Town admin discussion continues
ARLINGTON — The Select Board plans to hold a joint meeting with its Town Administrator Advisory Search Committee as it continues to mull over the appropriate salary and other terms of employment for the still-unfilled position.
At a regular meeting on Monday night, the board again discussed whether the town administrator post, which residents voted last March to establish, should be a part- or full-time position. Board members, along with two members of the public in attendance, debated the issue for about an hour but did not make a definitive decision, instead agreeing to hold a publicly warned meeting with the search committee at an unspecified date in the near future to iron out details.
On Jan. 13, at a previous meeting, the board disclosed that a round of interviews conducted by the search committee did not result in the selection of any applicant for the position. Selectman Matthew Bykowski, one of two town officials on the committee, said the part-time caveat caused the town to lose out on three "extremely qualified" candidates.
Bykowski said Monday that he continues to believe that, based on the advertised job description and his perspective as a relatively new board member, there's ample work for a full-time administrator to tackle. "I think we're doing Arlington a disservice by not hiring somebody at full time," he said.
"Do we want an ordinary candidate or an extraordinary candidate?" Bykowski said. "What's the difference? Maybe it's just that little extra."
But state Rep. Cynthia Browning — echoing Select Board Chairman Keith Squires, who at the Jan. 13 meeting said he did not think the administrator position necessitated a full-time commitment — said Monday that she was "not convinced that there is sufficient, real and pressing work" for a full-time administrator and that she would prefer to see the position "start at something less than 40 hours a week and build up as we need it."
Browning also raised concern about the prospective budgetary impact of a full-time administrator. "I want to be very deliberate and careful about what I ask the voters to pay for — because I think this is a big step," she said.
Two residents who have advocated for the creation of the position, Todd Wilkins, who chaired the Arlington Area Renewal Project's governance committee, and Don Keelan, a retired certified public accountant, argued in favor of the full-time option at the Jan. 27 meeting.
"Someone that's going to actually do a good job for this community is not looking for part-time work," Wilkins said. "This is a salaried position. If you look at any community out there that has a town administrator, they are salaried, not hourly."
Wilkins, who this year is challenging Squires for a three-year term on the board, said that running "the town the way it is currently run" might not amount to a full-time job, "but if you truly want to move Arlington forward into the current century we are in, and above and beyond, you need to look to hire someone at a more reasonable salary that is — in my opinion, only — a full-time position."
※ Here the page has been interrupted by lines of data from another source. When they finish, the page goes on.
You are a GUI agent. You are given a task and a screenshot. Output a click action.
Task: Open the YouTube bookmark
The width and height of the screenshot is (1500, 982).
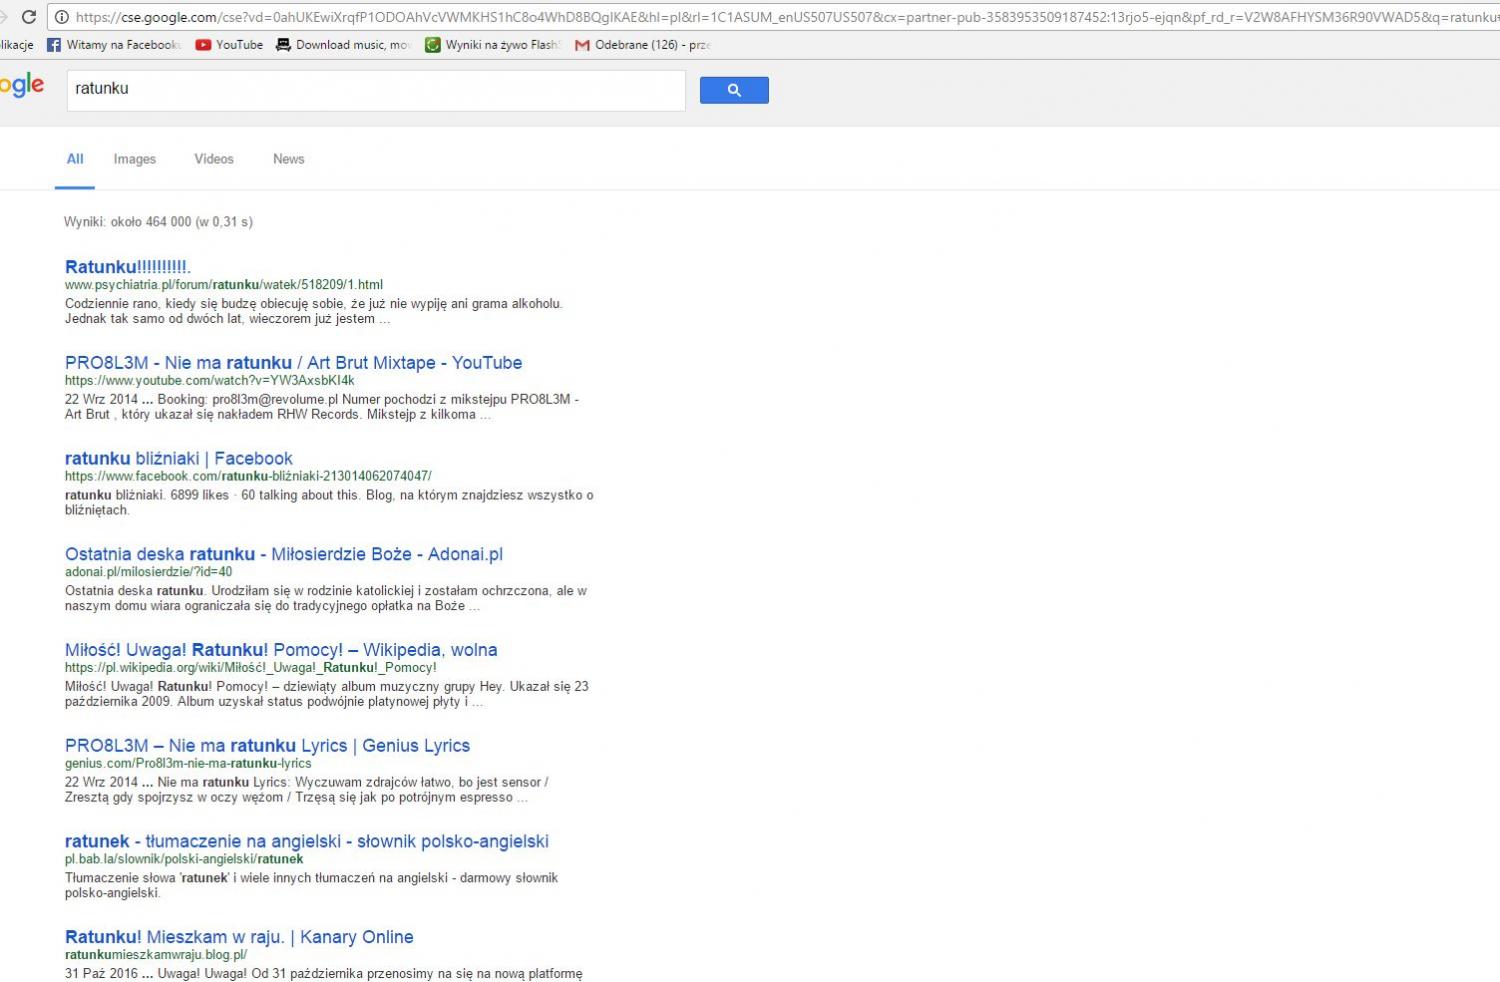(229, 45)
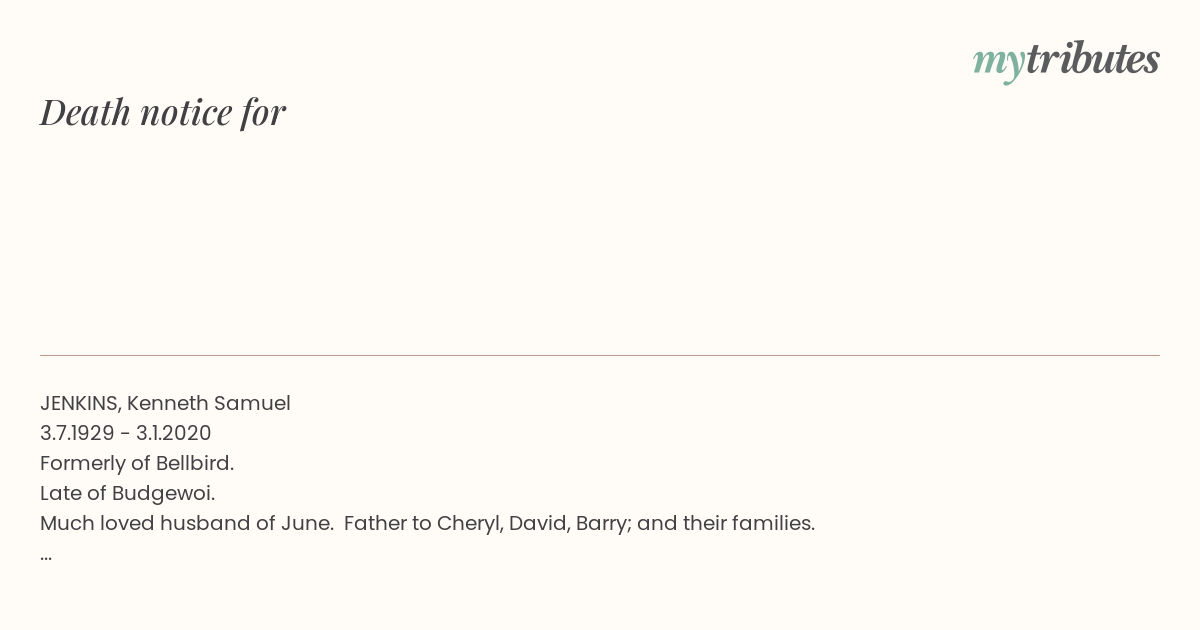Expand the truncated notice via the ellipsis
The width and height of the screenshot is (1200, 630).
[x=46, y=554]
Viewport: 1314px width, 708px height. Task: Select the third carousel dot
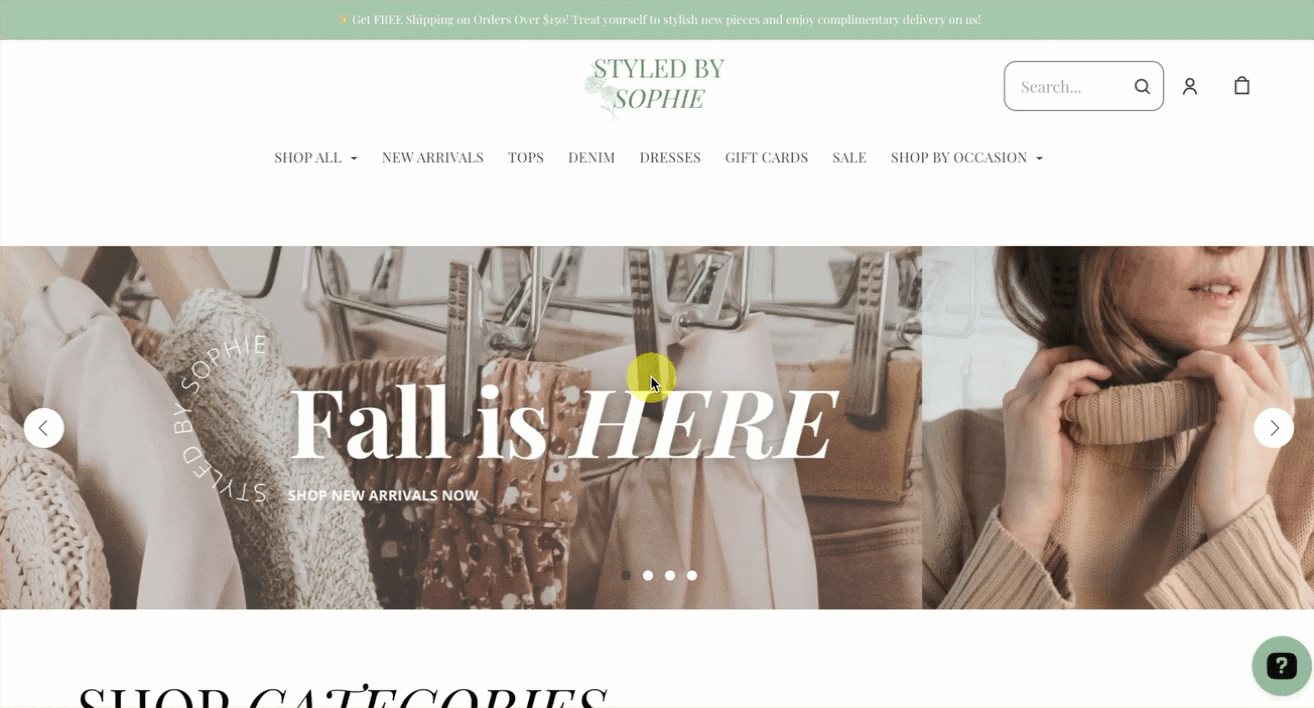[670, 575]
A town administrator could seek and manage grants for the Arlington Area Renewal Project's housing initiative and potential future wastewater treatment-related projects, Wilkins said.
The town might be able to trim certain areas of its next budget, which the board has yet to adopt, to account for the full-time salary, he added.
The town's draft budget for 2020 includes $50,000 for a part-time town administrator who would not receive health care or other benefits. In meetings this month, the board has floated the prospect of allocating about $70,000 to $80,000 to pay for a full-time position, including benefits.
The board had anticipated selecting a candidate by Nov. 1 for a hiring in January. The town will need to re-advertise the position, Bykowski has said, and the committee's consensus is that it should be a full-time job.
The $50,000 amount may be sufficient to cover a full-time position this year, given that it may be months before a town administrator is hired, board members said Monday.
The advertised job description stated that the part-time town administrator's main duties would "include carrying out Board directives and initiatives, acting as a liaison with state agencies and local boards, and keeping up to date on legislative and compliance matters." A public-administration or business-management degree, or equivalent experience, was listed as an essential qualification. At least two applicants last round held master's degrees, Bykowski said Monday.
Arlington residents voted 391 to 114 by Australian ballot last year to establish the position, the Journal previously reported. The ballot article did not specify the position's hourly demands or cost.
Keelan cited the "overwhelming" nature of the vote in support of the administrator position's creation to encourage the board to make it a full-time post.
"My feeling is, you've got the support of this town," he said. "Run with it."
If the vote last March were closer — say, 51 to 49 percent — "I would say, 'O.K., you've got to be cautious,'" Keelan said.